Bei meiner methode habe ich Object des Interfaces Solid, welche nur die Methode getBounds() hat, und gucke, ob sich der Spieler innerhalb des Solid Objekt befindet. Wenn ja, drücke ich ihn raus. Nur klappt das nicht immer. Code:

```
public void pushOut(Solid b) {
        Rectangle bounds = b.getBounds(x, y);
        Rectangle tBounds = getBounds();
        if (!bounds.intersects(tBounds))
            return;
        short bx = (short) bounds.x;
        short by = (short) bounds.y;
        short x = (short) tBounds.x;
        short y = (short) tBounds.y;
        boolean rOverlap = x < bx && x < bx + bounds.width && x + tBounds.width > bx + bounds.width;
        boolean lOverlap = x < bx && x + tBounds.width > bx;
        boolean dOverlap = y < by && y < by + bounds.height && y + tBounds.height > by + bounds.height;
        boolean uOverlap = y < by && y + tBounds.height > by && y + tBounds.height < by + bounds.height;
        if (uOverlap || dOverlap) {
            verVelocity = 0;
            if (uOverlap) {
                this.y += by - tBounds.height - tBounds.y;
            } else {
                this.y += by - tBounds.y;
            }
        } else if (lOverlap) {
            this.x += bx - tBounds.width - tBounds.x;
        } else if (rOverlap) {
            this.x += bx - tBounds.x;
        }
    }
```


----------



## httpdigest (6. Sep 2020)

Nicht böse gemeint, aber: "Effiziente Wand Benutzung" als Threadthema... ehrlich jetzt?
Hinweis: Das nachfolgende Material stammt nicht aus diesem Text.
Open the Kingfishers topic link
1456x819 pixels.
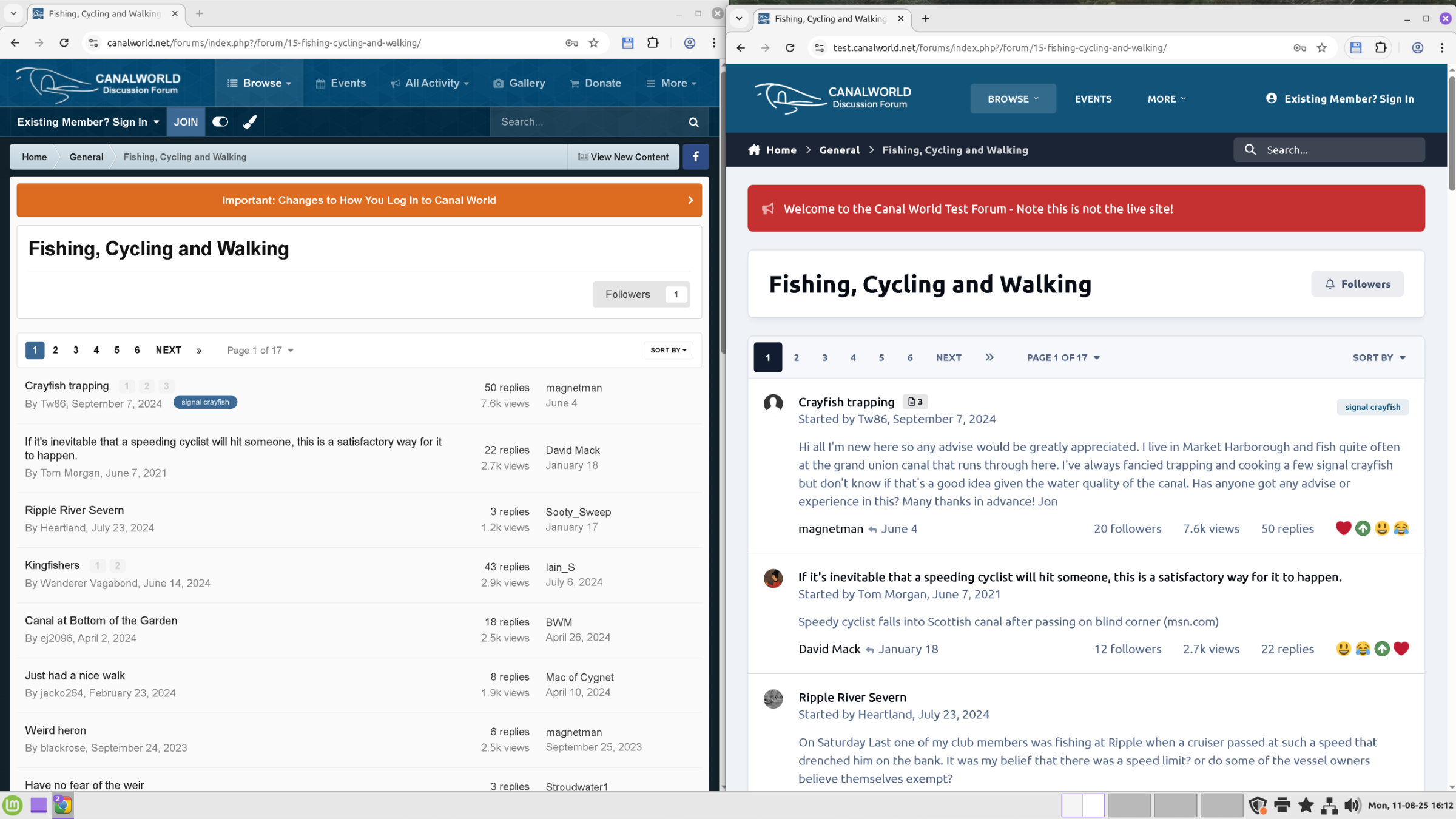pos(52,565)
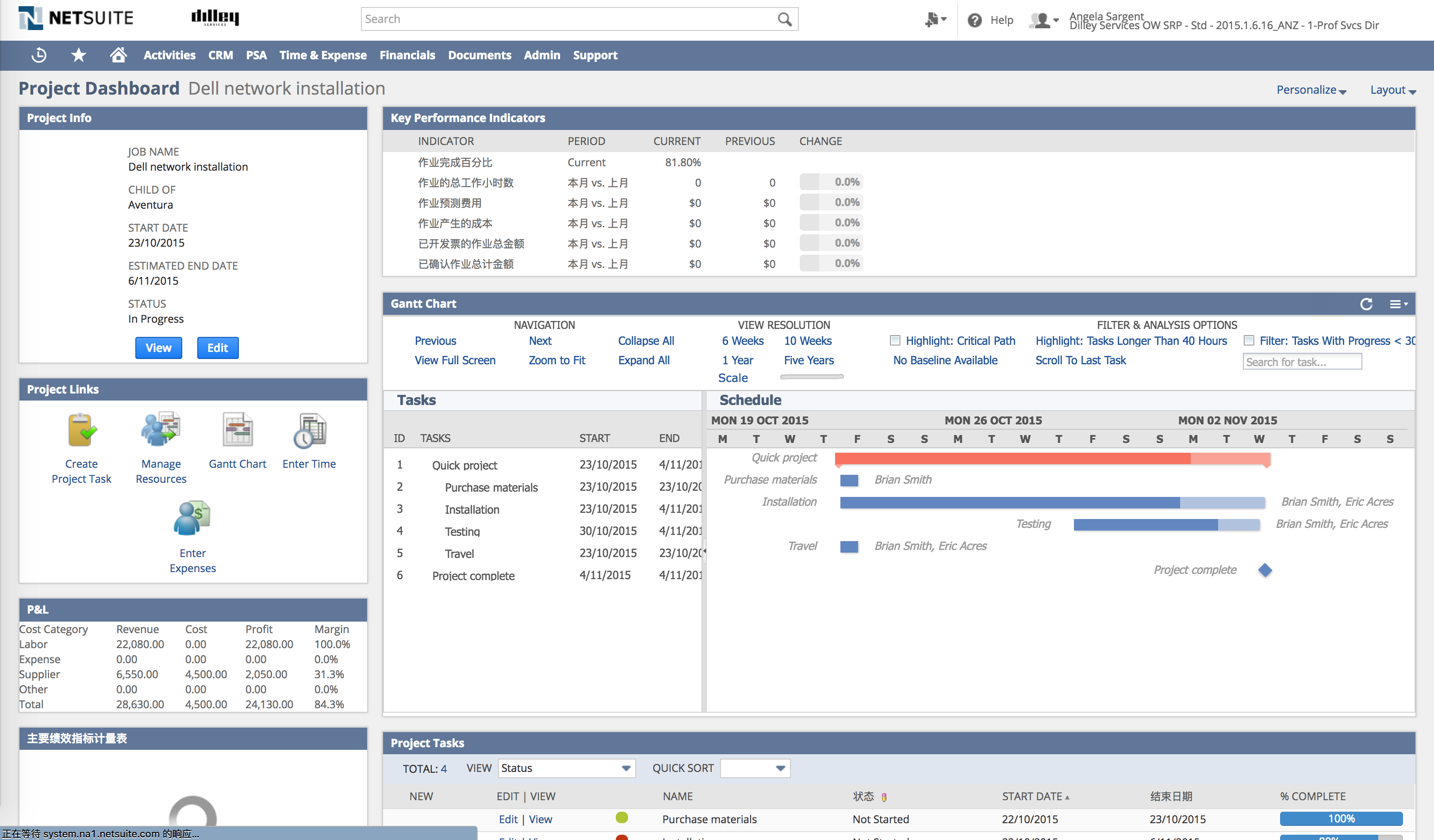Open the Enter Time clock icon
1434x840 pixels.
(309, 430)
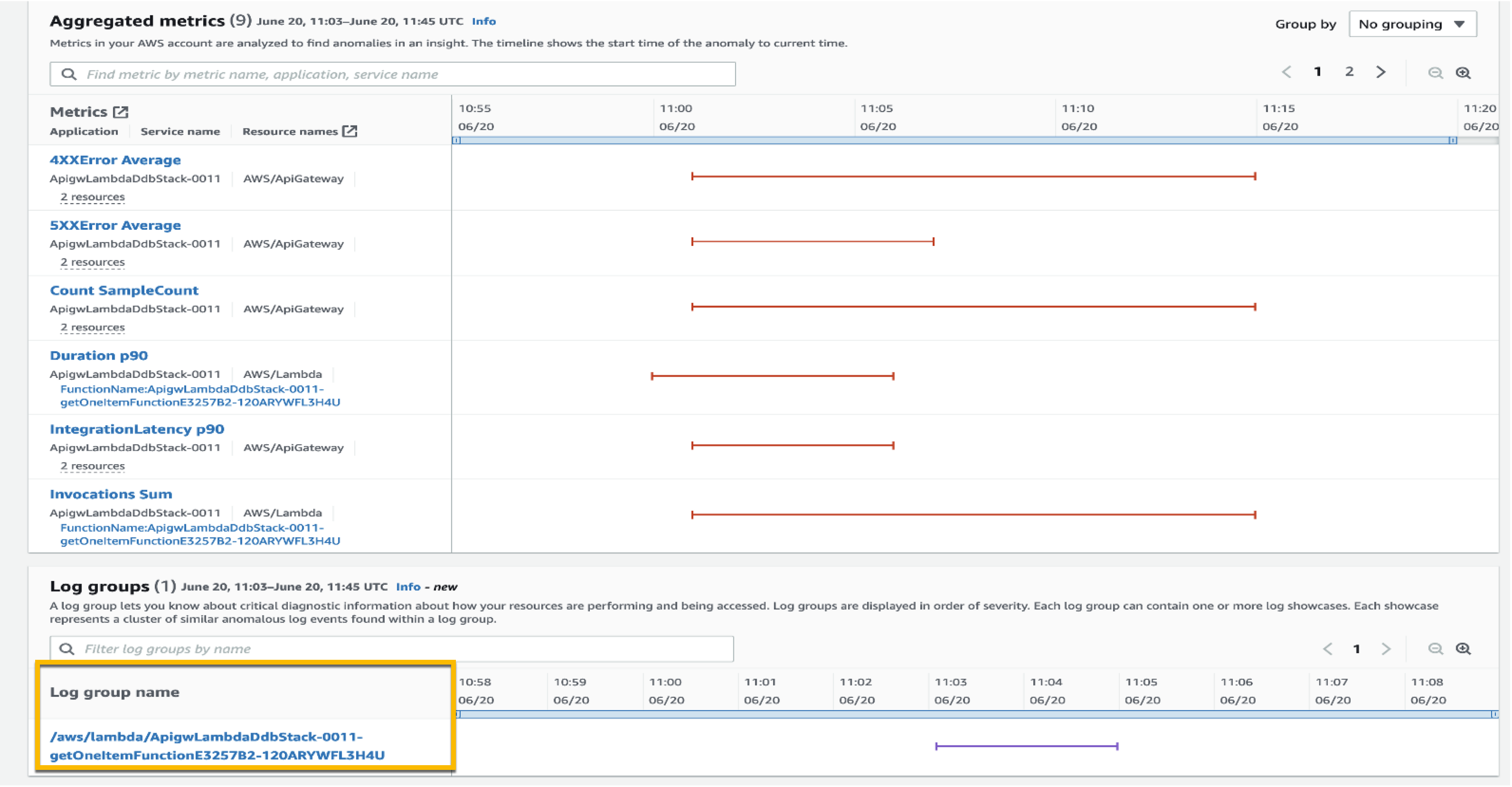Click the Info link beside Aggregated metrics
The height and width of the screenshot is (787, 1512).
coord(483,21)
Das, was du da eigentlich tust/willst, nennt sich "Kollisionserkennung und -behandlung". Und eine "Wand" ist bei dir nichts anderes als ein axis-aligned rectangle. Nach den Begriffen "collision detection and response axis-aligned rectangle" könntest du mal suchen.
Eine sehr gute Quelle ist: https://www.gamedev.net/tutorials/p...-aabb-collision-detection-and-response-r3084/ (es geht hier zwar um den 3D-Fall, aber lass einfach die z-Koordinate weg)


----------



## liann (6. Sep 2020)

Ja 😅 Wusste nicht, wie ich es nennen sollte, probiere hier ja deutsch zu bleiben


----------



## BestGoalkeeper (6. Sep 2020)

Also, ganz plumpe Frage aber, du willst feststellen ob ein Männeken innerhalb eines Vierecks ist?


----------